November 21, 2014  RSS feed

Text: T T T

Marion Samson-Joseph, Menorah Manor ‘angel,’ dies

Marion L. Samson-Joseph, Menorah Manor founder, astute businesswoman, philanthropist and active supporter of a variety of local Jewish and community organizations, died Tuesday, Nov. 11, at age 84.

Though involved in many causes, the one she had the most passion for was Menorah Manor.

Calling Samson- Joseph “the Big Angel of Menorah Manor” Judy Ludin, chief development and community relations officer at Menorah Manor, said, “It was her vision – along with our other Founders – of creating a Jewish nursing center on Florida’s west coast, and her generous transformational gift, that created Menorah Manor.”

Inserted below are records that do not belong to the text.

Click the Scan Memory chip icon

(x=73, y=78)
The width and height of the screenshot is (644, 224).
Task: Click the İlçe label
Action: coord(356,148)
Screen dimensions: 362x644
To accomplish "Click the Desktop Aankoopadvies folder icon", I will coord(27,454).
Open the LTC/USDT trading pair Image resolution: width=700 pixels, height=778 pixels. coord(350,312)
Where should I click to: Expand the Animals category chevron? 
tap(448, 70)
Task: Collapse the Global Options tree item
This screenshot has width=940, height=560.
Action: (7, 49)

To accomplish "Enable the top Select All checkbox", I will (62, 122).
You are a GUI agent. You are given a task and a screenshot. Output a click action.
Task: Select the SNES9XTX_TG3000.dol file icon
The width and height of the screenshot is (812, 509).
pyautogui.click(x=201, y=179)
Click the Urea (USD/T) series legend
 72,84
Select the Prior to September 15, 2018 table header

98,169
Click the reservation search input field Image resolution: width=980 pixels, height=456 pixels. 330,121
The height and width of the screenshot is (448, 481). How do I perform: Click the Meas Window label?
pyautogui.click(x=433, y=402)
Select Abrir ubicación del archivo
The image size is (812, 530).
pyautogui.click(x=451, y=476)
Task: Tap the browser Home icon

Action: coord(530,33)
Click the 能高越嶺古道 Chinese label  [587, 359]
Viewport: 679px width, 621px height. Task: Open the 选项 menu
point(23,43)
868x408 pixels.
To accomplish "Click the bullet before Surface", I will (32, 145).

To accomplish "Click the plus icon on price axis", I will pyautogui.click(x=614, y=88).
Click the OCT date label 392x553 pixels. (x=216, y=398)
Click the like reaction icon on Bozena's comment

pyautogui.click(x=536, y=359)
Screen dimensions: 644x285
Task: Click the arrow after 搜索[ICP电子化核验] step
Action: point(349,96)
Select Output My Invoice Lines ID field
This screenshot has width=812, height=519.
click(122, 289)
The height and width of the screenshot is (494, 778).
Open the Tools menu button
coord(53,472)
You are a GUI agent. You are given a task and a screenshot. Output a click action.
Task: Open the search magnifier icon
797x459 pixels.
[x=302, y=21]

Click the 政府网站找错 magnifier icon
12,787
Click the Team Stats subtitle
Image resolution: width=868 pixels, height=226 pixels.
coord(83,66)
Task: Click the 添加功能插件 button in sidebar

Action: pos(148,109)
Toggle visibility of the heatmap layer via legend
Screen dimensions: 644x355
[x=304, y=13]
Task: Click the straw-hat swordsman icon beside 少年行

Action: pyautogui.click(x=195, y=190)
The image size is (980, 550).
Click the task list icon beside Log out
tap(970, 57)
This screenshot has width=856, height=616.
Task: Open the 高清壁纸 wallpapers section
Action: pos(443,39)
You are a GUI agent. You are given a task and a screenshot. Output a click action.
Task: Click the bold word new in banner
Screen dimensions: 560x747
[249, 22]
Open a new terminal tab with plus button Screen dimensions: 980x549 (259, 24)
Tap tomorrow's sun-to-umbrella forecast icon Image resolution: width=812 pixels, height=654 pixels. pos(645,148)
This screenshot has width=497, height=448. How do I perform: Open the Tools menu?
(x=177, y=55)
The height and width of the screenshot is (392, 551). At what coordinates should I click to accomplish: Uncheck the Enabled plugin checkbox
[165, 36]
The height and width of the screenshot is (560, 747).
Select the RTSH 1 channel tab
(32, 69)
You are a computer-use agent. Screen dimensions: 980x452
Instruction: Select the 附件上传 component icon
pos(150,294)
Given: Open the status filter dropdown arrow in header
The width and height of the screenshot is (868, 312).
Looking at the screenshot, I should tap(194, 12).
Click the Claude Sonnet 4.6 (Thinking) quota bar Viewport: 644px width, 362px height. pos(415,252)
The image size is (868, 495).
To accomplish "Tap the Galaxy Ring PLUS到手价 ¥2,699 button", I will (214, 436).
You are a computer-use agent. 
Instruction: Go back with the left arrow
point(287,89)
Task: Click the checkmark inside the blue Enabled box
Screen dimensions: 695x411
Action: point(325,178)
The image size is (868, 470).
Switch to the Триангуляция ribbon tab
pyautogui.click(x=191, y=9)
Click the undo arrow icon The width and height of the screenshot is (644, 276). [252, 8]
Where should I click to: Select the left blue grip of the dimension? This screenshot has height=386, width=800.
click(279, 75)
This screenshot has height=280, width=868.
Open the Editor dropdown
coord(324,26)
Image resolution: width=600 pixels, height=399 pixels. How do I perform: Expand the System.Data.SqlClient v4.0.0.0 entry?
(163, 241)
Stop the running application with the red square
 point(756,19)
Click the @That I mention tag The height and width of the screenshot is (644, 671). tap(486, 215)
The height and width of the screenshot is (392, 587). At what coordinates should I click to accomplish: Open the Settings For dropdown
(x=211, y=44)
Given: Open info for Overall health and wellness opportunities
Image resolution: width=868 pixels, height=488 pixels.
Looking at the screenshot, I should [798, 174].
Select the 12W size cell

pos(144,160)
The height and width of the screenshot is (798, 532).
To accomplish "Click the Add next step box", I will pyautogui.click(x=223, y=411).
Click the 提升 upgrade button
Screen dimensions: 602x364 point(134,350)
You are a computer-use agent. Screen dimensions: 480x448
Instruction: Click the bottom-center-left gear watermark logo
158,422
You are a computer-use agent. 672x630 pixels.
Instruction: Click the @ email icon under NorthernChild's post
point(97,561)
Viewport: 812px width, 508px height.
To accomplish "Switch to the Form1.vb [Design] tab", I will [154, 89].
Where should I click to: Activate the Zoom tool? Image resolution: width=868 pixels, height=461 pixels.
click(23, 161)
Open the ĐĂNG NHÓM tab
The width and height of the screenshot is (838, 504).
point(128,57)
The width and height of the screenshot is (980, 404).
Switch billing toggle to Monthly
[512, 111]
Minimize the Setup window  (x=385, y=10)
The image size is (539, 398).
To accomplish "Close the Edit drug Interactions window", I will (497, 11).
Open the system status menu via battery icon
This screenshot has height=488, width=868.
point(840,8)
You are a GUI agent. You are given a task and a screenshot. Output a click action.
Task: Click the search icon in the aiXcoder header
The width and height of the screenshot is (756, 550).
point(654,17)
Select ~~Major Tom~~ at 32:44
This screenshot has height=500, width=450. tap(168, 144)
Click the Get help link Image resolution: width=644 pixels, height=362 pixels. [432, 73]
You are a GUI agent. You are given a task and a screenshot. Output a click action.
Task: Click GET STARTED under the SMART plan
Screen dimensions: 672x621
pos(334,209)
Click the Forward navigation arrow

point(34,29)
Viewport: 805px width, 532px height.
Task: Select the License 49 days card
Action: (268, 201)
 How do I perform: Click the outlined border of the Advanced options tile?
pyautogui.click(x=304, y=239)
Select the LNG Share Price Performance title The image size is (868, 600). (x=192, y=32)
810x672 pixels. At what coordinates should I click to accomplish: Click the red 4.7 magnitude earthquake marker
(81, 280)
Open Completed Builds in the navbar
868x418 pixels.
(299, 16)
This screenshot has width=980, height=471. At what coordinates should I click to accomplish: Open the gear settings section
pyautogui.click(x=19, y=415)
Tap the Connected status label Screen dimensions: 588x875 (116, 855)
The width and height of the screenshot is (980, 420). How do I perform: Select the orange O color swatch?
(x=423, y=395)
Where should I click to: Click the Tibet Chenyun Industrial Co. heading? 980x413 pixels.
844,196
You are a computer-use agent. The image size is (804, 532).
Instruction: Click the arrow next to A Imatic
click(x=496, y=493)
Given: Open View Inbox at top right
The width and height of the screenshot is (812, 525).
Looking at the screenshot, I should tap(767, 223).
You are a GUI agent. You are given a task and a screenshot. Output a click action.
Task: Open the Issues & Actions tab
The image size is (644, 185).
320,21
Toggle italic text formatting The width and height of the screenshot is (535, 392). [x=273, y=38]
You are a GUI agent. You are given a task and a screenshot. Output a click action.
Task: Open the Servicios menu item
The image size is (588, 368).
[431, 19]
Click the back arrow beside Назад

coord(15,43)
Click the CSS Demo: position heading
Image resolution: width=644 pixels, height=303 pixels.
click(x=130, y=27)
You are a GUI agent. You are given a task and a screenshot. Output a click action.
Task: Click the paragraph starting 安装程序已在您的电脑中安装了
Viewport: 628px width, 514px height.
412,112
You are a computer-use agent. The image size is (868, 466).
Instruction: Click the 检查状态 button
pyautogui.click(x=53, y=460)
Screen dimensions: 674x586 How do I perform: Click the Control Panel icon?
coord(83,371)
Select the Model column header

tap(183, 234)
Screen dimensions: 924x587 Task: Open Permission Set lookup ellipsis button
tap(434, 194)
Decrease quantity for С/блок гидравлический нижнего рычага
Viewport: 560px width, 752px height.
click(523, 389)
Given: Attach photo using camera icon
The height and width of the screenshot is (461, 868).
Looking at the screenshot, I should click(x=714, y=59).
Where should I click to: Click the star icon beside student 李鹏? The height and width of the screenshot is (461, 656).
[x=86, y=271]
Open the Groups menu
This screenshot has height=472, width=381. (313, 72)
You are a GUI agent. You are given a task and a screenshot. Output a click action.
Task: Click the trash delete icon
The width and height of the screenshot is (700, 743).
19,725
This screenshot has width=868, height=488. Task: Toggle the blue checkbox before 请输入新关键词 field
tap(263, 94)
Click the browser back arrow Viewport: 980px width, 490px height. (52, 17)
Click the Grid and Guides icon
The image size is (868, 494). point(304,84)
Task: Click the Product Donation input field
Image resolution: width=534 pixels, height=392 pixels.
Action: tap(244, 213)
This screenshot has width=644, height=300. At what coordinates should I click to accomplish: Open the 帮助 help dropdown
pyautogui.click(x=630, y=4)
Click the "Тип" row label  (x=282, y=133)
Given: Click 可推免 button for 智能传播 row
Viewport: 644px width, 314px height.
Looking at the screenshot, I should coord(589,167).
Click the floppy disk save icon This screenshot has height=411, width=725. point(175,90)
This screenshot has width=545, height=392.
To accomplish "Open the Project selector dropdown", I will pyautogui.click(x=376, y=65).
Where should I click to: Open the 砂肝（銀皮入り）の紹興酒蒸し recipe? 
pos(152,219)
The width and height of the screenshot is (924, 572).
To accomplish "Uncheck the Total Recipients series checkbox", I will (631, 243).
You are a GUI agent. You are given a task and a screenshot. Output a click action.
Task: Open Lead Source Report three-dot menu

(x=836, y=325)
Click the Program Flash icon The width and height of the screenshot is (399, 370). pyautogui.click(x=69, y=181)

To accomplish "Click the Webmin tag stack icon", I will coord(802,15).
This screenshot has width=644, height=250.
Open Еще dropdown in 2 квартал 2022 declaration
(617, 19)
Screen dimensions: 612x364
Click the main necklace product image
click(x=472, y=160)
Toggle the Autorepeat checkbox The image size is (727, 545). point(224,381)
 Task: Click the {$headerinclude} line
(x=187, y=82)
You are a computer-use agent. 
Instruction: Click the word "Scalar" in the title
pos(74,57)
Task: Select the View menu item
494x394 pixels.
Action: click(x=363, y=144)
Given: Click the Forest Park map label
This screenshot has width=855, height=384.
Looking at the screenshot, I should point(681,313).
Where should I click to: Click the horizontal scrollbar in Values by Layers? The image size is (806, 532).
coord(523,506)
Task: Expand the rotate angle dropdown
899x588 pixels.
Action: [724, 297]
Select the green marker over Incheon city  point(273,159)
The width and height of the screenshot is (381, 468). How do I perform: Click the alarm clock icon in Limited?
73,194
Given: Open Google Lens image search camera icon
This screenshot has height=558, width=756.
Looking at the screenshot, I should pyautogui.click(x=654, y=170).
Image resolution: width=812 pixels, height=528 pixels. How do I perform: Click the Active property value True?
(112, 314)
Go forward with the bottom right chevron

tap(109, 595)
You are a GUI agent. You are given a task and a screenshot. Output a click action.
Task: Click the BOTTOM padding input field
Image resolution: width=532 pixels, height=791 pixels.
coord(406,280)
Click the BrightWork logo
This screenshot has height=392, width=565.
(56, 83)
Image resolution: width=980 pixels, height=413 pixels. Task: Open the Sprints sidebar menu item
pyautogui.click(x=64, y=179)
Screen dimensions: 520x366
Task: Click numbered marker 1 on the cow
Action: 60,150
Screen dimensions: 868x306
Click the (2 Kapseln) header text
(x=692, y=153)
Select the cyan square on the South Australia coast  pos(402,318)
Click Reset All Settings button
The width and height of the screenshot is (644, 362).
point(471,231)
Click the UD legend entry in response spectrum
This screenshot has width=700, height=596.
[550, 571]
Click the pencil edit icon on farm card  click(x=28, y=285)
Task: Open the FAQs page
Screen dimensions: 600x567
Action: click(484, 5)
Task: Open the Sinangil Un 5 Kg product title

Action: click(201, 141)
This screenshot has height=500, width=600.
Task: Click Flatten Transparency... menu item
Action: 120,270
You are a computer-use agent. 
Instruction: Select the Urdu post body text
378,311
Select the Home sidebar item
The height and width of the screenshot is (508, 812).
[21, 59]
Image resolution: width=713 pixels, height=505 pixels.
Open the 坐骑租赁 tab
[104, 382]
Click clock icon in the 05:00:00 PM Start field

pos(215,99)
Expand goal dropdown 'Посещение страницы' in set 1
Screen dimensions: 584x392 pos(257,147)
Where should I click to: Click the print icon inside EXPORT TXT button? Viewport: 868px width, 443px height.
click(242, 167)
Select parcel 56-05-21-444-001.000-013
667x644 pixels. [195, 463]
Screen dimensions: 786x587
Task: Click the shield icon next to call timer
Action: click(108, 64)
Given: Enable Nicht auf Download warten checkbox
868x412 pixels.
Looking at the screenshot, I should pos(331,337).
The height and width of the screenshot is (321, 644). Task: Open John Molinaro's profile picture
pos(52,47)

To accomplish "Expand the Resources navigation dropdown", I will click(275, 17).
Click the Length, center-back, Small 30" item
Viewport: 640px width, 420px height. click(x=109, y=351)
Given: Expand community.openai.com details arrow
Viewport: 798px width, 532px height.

“Over almost 25 years, I sat with Marion at countless meetings. She never missed a board meeting, even it if meant dragging along her oxygen. She was there to remind the next generation of Menorah Manor leaders about the original mission and dream of its founders, of providing the best possible care in a warm, homelike Jewish environment, regardless of ability to pay. Her passion for Menorah Manor was fervent, and until the very last days of her life, she was concerned about the mission being continued for years to come.”

Born in Darmstadt, Germany, in 1930, she emigrated to Chicago in April 1938 on the precipice of the Holocaust. In the 1950s she was assistant auditor at two banks in Chicago and in 1959 she married Bernard L. Samson.

The couple moved to St. Petersburg in 1961 where she soon became an active board member of Hadassah and subsequently a life member. A member of Congregation B’nai Israel for more than 50 years, she served on the board of Congregation B’nai Israel in St. Petersburg including as treasurer for two years and over the years was a board member and officer of its Sisterhood. She also was involved in the Pinellas Association for Retarded Children and the League to Aid Retarded Children.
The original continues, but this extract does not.